[Data entries]
=== Begin Enclosure ===

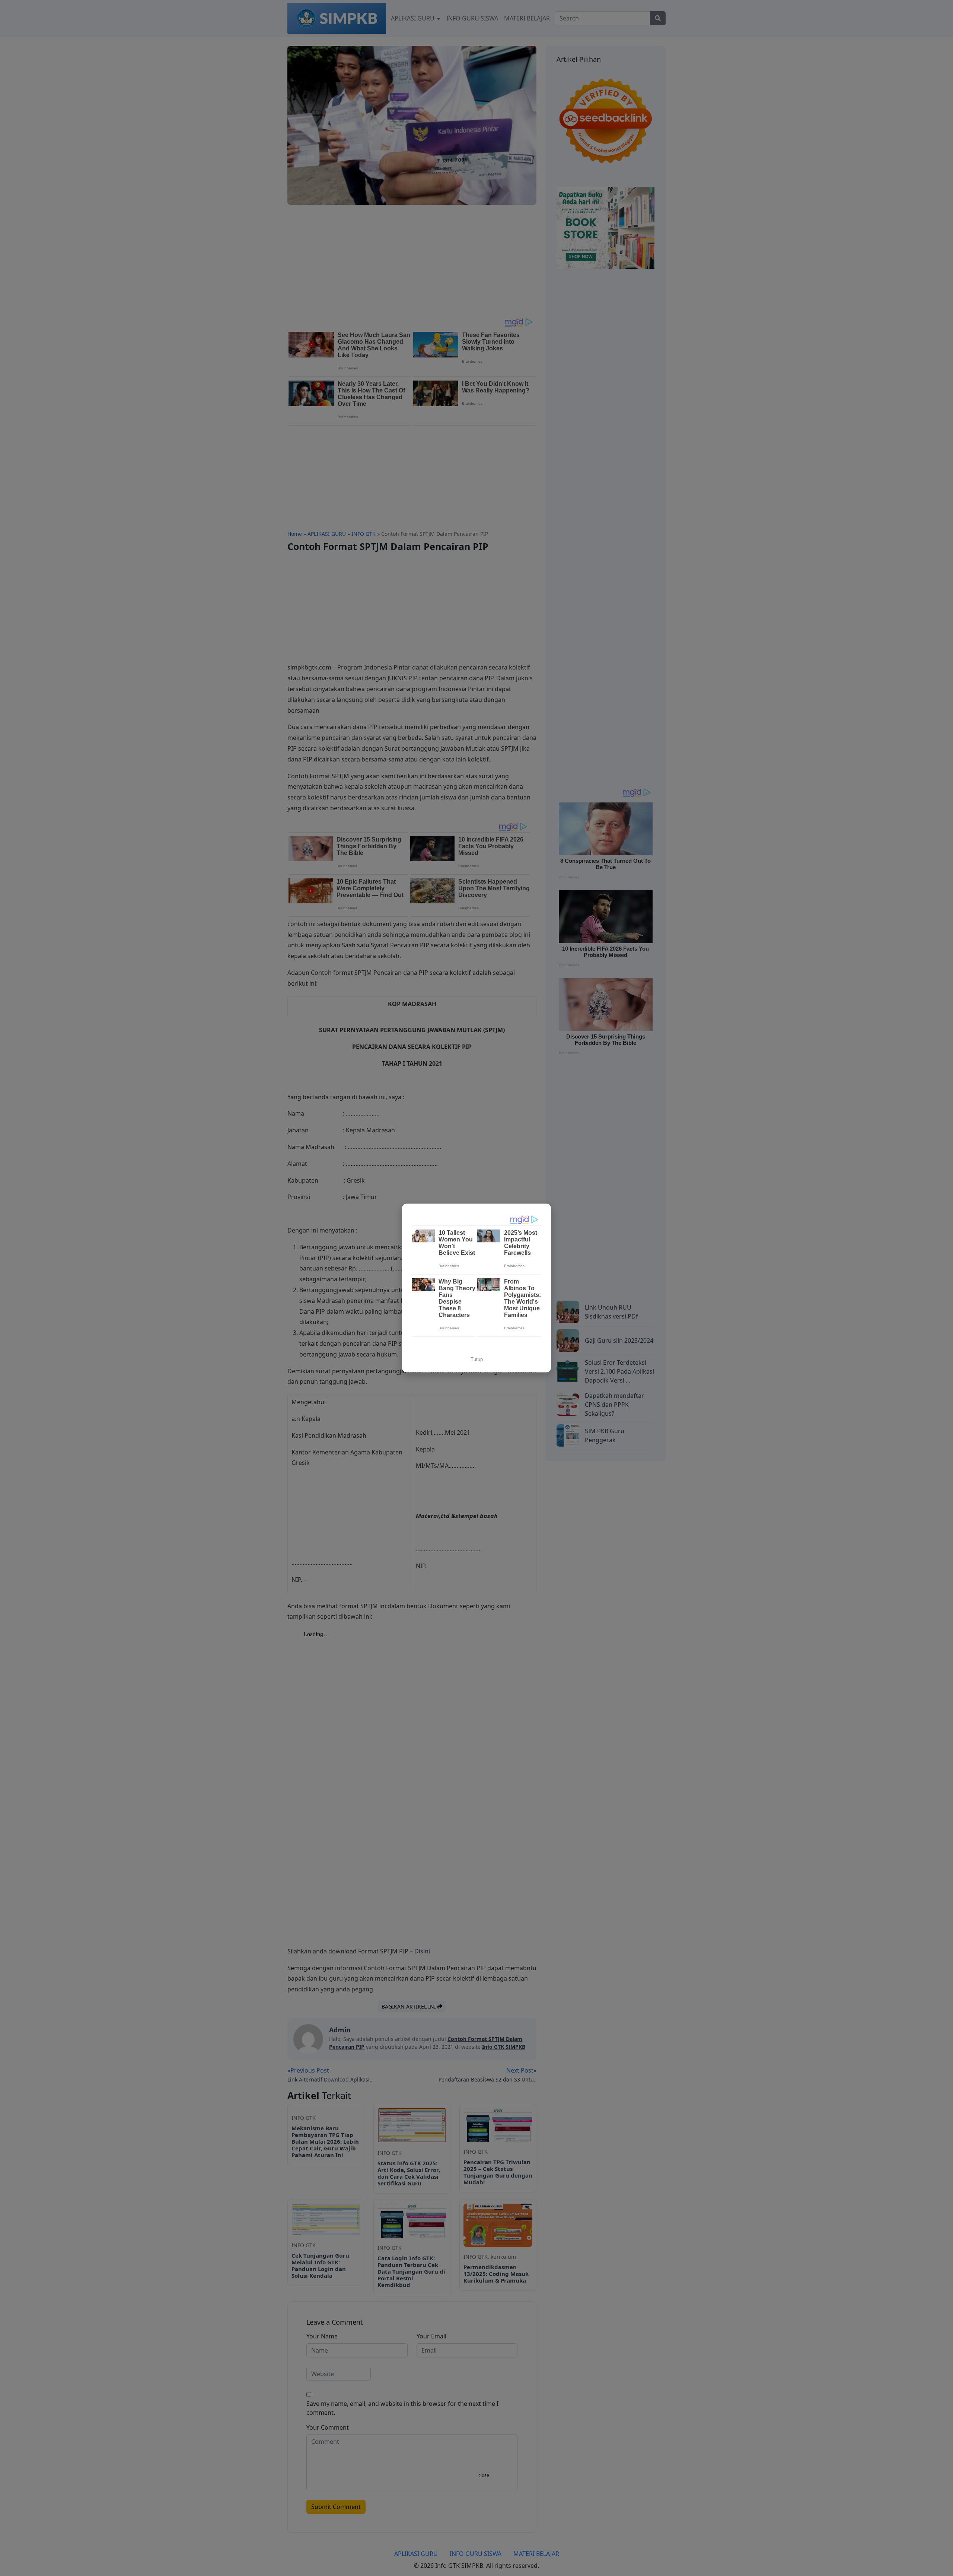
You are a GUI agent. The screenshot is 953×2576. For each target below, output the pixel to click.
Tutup (477, 1359)
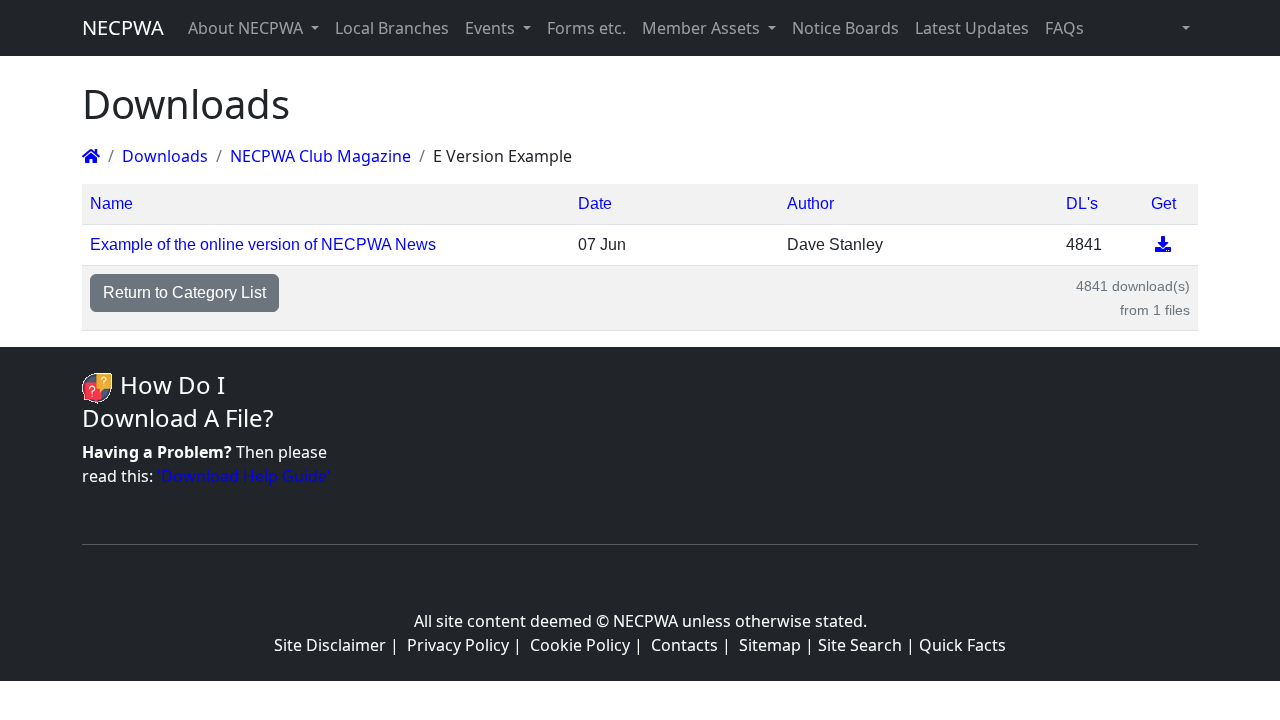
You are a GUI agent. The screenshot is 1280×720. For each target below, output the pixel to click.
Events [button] (492, 28)
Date (595, 203)
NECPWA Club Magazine (320, 156)
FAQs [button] (1064, 28)
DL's (1082, 203)
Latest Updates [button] (972, 28)
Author (810, 203)
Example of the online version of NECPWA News (263, 244)
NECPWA (123, 27)
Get (1163, 203)
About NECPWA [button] (247, 28)
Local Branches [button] (392, 28)
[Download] (1163, 244)
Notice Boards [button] (845, 28)
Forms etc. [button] (586, 28)
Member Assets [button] (703, 28)
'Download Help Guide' (244, 476)
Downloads (165, 156)
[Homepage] (91, 156)
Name (111, 203)
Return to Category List (184, 292)
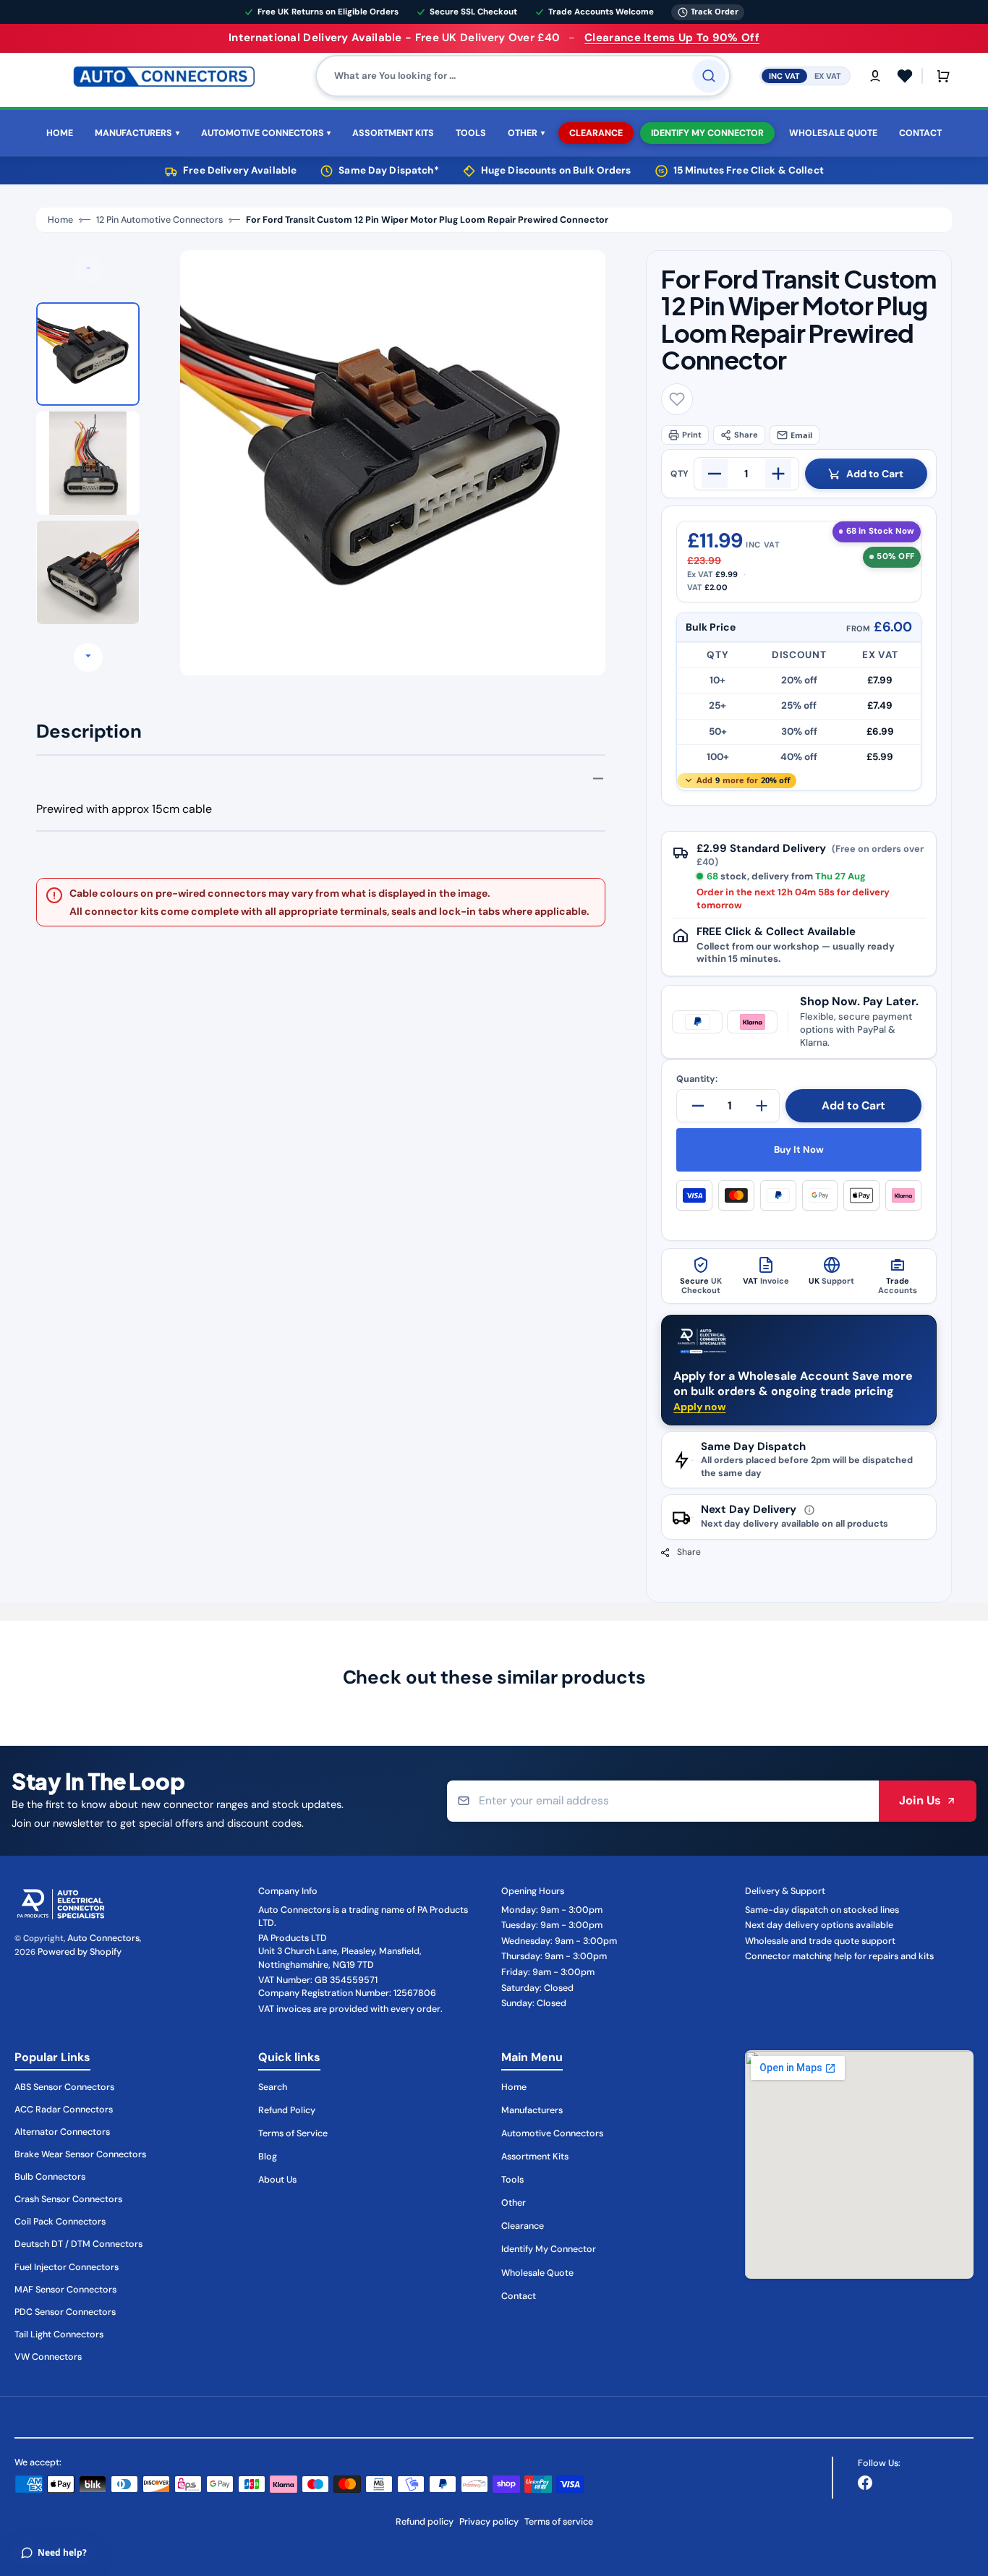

=== End Enclosure ===

◆ **WORK REQUIRED**
Only the lines from the one containing "Latest Updates [button] (972, 28)" through the last line of the entries should be transcribed, exactly and with no pictures.

◆ **OUTPUT OF THE EXERCISE**
Latest Updates [button] (972, 28)
Author (810, 203)
Example of the online version of NECPWA News (263, 244)
NECPWA (123, 27)
Get (1163, 203)
About NECPWA [button] (247, 28)
Local Branches [button] (392, 28)
[Download] (1163, 244)
Notice Boards [button] (845, 28)
Forms etc. [button] (586, 28)
Member Assets [button] (703, 28)
'Download Help Guide' (244, 476)
Downloads (165, 156)
[Homepage] (91, 156)
Name (111, 203)
Return to Category List (184, 292)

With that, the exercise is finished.